> _Directions for this task_:
Reproduce all of the records below word for word, with no changes.

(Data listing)
---*---

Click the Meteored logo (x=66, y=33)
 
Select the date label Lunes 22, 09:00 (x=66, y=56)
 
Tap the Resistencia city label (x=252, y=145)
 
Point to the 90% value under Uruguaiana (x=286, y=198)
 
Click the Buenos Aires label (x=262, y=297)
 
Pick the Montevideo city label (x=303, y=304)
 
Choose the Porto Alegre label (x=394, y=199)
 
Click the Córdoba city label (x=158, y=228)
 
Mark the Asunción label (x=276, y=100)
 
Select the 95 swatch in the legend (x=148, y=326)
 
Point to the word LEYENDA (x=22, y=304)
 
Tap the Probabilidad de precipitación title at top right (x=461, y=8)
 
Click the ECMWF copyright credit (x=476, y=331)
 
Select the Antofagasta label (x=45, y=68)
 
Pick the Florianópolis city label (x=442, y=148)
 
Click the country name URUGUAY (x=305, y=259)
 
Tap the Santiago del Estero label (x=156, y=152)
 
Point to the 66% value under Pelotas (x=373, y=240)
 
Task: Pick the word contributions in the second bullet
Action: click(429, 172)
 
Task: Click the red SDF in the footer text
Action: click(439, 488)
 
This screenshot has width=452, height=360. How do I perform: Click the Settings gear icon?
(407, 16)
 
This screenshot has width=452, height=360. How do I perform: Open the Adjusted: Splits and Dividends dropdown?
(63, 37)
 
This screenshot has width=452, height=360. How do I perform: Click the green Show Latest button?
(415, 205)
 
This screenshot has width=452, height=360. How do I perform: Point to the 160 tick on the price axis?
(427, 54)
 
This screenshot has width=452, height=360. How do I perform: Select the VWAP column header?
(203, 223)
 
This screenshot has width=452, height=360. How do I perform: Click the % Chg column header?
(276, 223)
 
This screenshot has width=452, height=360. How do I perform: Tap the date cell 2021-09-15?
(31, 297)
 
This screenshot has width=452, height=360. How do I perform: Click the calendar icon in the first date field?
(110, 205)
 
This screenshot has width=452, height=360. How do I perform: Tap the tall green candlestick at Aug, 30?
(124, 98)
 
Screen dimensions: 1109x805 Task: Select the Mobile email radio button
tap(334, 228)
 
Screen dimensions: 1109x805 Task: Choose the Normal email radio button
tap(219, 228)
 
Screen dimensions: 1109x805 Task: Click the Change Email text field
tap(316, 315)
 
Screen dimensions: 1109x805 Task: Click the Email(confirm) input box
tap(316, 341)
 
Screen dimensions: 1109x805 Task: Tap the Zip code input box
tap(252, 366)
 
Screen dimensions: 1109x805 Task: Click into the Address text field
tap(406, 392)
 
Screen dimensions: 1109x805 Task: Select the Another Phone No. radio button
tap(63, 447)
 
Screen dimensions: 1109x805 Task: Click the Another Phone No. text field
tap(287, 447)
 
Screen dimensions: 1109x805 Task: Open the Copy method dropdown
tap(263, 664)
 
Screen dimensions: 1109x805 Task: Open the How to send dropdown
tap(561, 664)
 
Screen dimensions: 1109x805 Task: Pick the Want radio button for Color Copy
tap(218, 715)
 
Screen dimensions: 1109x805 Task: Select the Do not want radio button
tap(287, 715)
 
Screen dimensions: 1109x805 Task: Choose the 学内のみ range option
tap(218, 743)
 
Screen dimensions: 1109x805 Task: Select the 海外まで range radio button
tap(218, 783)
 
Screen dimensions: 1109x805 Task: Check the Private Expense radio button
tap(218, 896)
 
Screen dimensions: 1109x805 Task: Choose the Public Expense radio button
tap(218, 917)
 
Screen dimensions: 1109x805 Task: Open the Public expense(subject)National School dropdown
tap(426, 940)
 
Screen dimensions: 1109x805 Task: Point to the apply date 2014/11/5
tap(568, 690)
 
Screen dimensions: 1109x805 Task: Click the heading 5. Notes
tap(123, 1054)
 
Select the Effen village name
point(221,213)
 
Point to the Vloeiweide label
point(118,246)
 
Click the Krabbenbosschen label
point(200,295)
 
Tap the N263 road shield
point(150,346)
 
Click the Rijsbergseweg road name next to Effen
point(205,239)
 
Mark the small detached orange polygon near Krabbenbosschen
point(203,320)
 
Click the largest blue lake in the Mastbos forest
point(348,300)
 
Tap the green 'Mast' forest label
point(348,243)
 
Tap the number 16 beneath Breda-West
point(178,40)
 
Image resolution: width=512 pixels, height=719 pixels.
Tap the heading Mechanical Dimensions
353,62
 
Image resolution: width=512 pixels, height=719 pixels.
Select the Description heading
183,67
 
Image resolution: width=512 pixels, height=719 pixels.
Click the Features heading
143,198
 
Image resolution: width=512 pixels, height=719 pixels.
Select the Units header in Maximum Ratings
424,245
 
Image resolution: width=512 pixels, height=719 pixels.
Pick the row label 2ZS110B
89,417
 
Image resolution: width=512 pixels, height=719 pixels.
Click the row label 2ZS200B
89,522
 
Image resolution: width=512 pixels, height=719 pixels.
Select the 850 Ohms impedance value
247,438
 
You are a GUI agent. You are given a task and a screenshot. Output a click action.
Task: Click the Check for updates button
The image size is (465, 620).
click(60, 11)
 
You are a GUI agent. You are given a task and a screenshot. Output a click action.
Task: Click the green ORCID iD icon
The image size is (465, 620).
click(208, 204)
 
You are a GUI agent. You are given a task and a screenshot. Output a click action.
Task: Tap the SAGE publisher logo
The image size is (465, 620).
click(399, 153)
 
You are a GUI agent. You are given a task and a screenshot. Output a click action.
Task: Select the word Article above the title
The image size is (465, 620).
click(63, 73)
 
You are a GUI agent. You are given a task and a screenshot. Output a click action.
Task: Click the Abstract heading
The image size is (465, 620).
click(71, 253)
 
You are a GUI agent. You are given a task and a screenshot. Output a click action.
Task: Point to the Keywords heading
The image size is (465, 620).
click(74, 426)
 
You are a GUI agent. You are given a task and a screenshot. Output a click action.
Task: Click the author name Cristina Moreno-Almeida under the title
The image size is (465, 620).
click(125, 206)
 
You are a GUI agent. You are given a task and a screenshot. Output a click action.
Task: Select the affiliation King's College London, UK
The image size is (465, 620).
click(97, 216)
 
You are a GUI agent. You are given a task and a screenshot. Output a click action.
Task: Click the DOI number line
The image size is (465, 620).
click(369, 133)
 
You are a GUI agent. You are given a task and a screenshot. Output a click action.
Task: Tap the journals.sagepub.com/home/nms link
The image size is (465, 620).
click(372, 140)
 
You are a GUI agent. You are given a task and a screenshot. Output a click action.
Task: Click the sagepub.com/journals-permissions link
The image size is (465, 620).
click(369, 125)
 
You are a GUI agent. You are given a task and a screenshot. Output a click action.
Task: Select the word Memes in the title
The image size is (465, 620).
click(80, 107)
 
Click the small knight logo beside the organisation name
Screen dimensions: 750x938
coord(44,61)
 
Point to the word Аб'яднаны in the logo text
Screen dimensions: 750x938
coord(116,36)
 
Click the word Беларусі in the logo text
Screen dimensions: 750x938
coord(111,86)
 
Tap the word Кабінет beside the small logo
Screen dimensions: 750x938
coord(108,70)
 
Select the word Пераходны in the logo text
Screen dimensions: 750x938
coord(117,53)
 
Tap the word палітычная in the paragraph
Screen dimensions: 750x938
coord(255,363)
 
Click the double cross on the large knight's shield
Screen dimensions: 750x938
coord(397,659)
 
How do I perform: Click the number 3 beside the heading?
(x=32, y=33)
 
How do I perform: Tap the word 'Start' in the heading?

---*---

> _Task solution_:
Click the Meteored logo (x=66, y=33)
 
Select the date label Lunes 22, 09:00 (x=66, y=56)
 
Tap the Resistencia city label (x=252, y=145)
 
Point to the 90% value under Uruguaiana (x=286, y=198)
 
Click the Buenos Aires label (x=262, y=297)
 
Pick the Montevideo city label (x=303, y=304)
 
Choose the Porto Alegre label (x=394, y=199)
 
Click the Córdoba city label (x=158, y=228)
 
Mark the Asunción label (x=276, y=100)
 
Select the 95 swatch in the legend (x=148, y=326)
 
Point to the word LEYENDA (x=22, y=304)
 
Tap the Probabilidad de precipitación title at top right (x=461, y=8)
 
Click the ECMWF copyright credit (x=476, y=331)
 
Select the Antofagasta label (x=45, y=68)
 
Pick the Florianópolis city label (x=442, y=148)
 
Click the country name URUGUAY (x=305, y=259)
 
Tap the Santiago del Estero label (x=156, y=152)
 
Point to the 66% value under Pelotas (x=373, y=240)
 
Task: Pick the word contributions in the second bullet
Action: click(429, 172)
 
Task: Click the red SDF in the footer text
Action: click(439, 488)
 
This screenshot has width=452, height=360. How do I perform: Click the Settings gear icon?
(407, 16)
 
This screenshot has width=452, height=360. How do I perform: Open the Adjusted: Splits and Dividends dropdown?
(63, 37)
 
This screenshot has width=452, height=360. How do I perform: Click the green Show Latest button?
(415, 205)
 
This screenshot has width=452, height=360. How do I perform: Point to the 160 tick on the price axis?
(427, 54)
 
This screenshot has width=452, height=360. How do I perform: Select the VWAP column header?
(203, 223)
 
This screenshot has width=452, height=360. How do I perform: Click the % Chg column header?
(276, 223)
 
This screenshot has width=452, height=360. How do I perform: Tap the date cell 2021-09-15?
(31, 297)
 
This screenshot has width=452, height=360. How do I perform: Click the calendar icon in the first date field?
(110, 205)
 
This screenshot has width=452, height=360. How do I perform: Tap the tall green candlestick at Aug, 30?
(124, 98)
 
Screen dimensions: 1109x805 Task: Select the Mobile email radio button
tap(334, 228)
 
Screen dimensions: 1109x805 Task: Choose the Normal email radio button
tap(219, 228)
 
Screen dimensions: 1109x805 Task: Click the Change Email text field
tap(316, 315)
 
Screen dimensions: 1109x805 Task: Click the Email(confirm) input box
tap(316, 341)
 
Screen dimensions: 1109x805 Task: Tap the Zip code input box
tap(252, 366)
 
Screen dimensions: 1109x805 Task: Click into the Address text field
tap(406, 392)
 
Screen dimensions: 1109x805 Task: Select the Another Phone No. radio button
tap(63, 447)
 
Screen dimensions: 1109x805 Task: Click the Another Phone No. text field
tap(287, 447)
 
Screen dimensions: 1109x805 Task: Open the Copy method dropdown
tap(263, 664)
 
Screen dimensions: 1109x805 Task: Open the How to send dropdown
tap(561, 664)
 
Screen dimensions: 1109x805 Task: Pick the Want radio button for Color Copy
tap(218, 715)
 
Screen dimensions: 1109x805 Task: Select the Do not want radio button
tap(287, 715)
 
Screen dimensions: 1109x805 Task: Choose the 学内のみ range option
tap(218, 743)
 
Screen dimensions: 1109x805 Task: Select the 海外まで range radio button
tap(218, 783)
 
Screen dimensions: 1109x805 Task: Check the Private Expense radio button
tap(218, 896)
 
Screen dimensions: 1109x805 Task: Choose the Public Expense radio button
tap(218, 917)
 
Screen dimensions: 1109x805 Task: Open the Public expense(subject)National School dropdown
tap(426, 940)
 
Screen dimensions: 1109x805 Task: Point to the apply date 2014/11/5
tap(568, 690)
 
Screen dimensions: 1109x805 Task: Click the heading 5. Notes
tap(123, 1054)
 
Select the Effen village name
point(221,213)
 
Point to the Vloeiweide label
point(118,246)
 
Click the Krabbenbosschen label
point(200,295)
 
Tap the N263 road shield
point(150,346)
 
Click the Rijsbergseweg road name next to Effen
point(205,239)
 
Mark the small detached orange polygon near Krabbenbosschen
point(203,320)
 
Click the largest blue lake in the Mastbos forest
point(348,300)
 
Tap the green 'Mast' forest label
point(348,243)
 
Tap the number 16 beneath Breda-West
point(178,40)
 
Image resolution: width=512 pixels, height=719 pixels.
Tap the heading Mechanical Dimensions
353,62
 
Image resolution: width=512 pixels, height=719 pixels.
Select the Description heading
183,67
 
Image resolution: width=512 pixels, height=719 pixels.
Click the Features heading
143,198
 
Image resolution: width=512 pixels, height=719 pixels.
Select the Units header in Maximum Ratings
424,245
 
Image resolution: width=512 pixels, height=719 pixels.
Pick the row label 2ZS110B
89,417
 
Image resolution: width=512 pixels, height=719 pixels.
Click the row label 2ZS200B
89,522
 
Image resolution: width=512 pixels, height=719 pixels.
Select the 850 Ohms impedance value
247,438
 
You are a GUI agent. You are given a task and a screenshot. Output a click action.
Task: Click the Check for updates button
The image size is (465, 620).
click(60, 11)
 
You are a GUI agent. You are given a task and a screenshot. Output a click action.
Task: Click the green ORCID iD icon
The image size is (465, 620).
click(208, 204)
 
You are a GUI agent. You are given a task and a screenshot. Output a click action.
Task: Tap the SAGE publisher logo
The image size is (465, 620).
click(399, 153)
 
You are a GUI agent. You are given a task and a screenshot. Output a click action.
Task: Select the word Article above the title
The image size is (465, 620).
click(63, 73)
 
You are a GUI agent. You are given a task and a screenshot. Output a click action.
Task: Click the Abstract heading
The image size is (465, 620).
click(71, 253)
 
You are a GUI agent. You are given a task and a screenshot. Output a click action.
Task: Point to the Keywords heading
The image size is (465, 620).
click(74, 426)
 
You are a GUI agent. You are given a task and a screenshot. Output a click action.
Task: Click the author name Cristina Moreno-Almeida under the title
The image size is (465, 620).
click(125, 206)
 
You are a GUI agent. You are given a task and a screenshot. Output a click action.
Task: Select the affiliation King's College London, UK
The image size is (465, 620).
click(97, 216)
 
You are a GUI agent. You are given a task and a screenshot. Output a click action.
Task: Click the DOI number line
The image size is (465, 620).
click(369, 133)
 
You are a GUI agent. You are given a task and a screenshot. Output a click action.
Task: Tap the journals.sagepub.com/home/nms link
The image size is (465, 620).
click(372, 140)
 
You are a GUI agent. You are given a task and a screenshot. Output a click action.
Task: Click the sagepub.com/journals-permissions link
The image size is (465, 620).
click(369, 125)
 
You are a GUI agent. You are given a task and a screenshot. Output a click action.
Task: Select the word Memes in the title
The image size is (465, 620).
click(80, 107)
 
Click the small knight logo beside the organisation name
Screen dimensions: 750x938
coord(44,61)
 
Point to the word Аб'яднаны in the logo text
Screen dimensions: 750x938
coord(116,36)
 
Click the word Беларусі in the logo text
Screen dimensions: 750x938
coord(111,86)
 
Tap the word Кабінет beside the small logo
Screen dimensions: 750x938
coord(108,70)
 
Select the word Пераходны in the logo text
Screen dimensions: 750x938
coord(117,53)
 
Tap the word палітычная in the paragraph
Screen dimensions: 750x938
coord(255,363)
 
Click the double cross on the large knight's shield
Screen dimensions: 750x938
coord(397,659)
 
How do I perform: Click the number 3 beside the heading?
(x=32, y=33)
 
How do I perform: Tap the word 'Start' in the heading?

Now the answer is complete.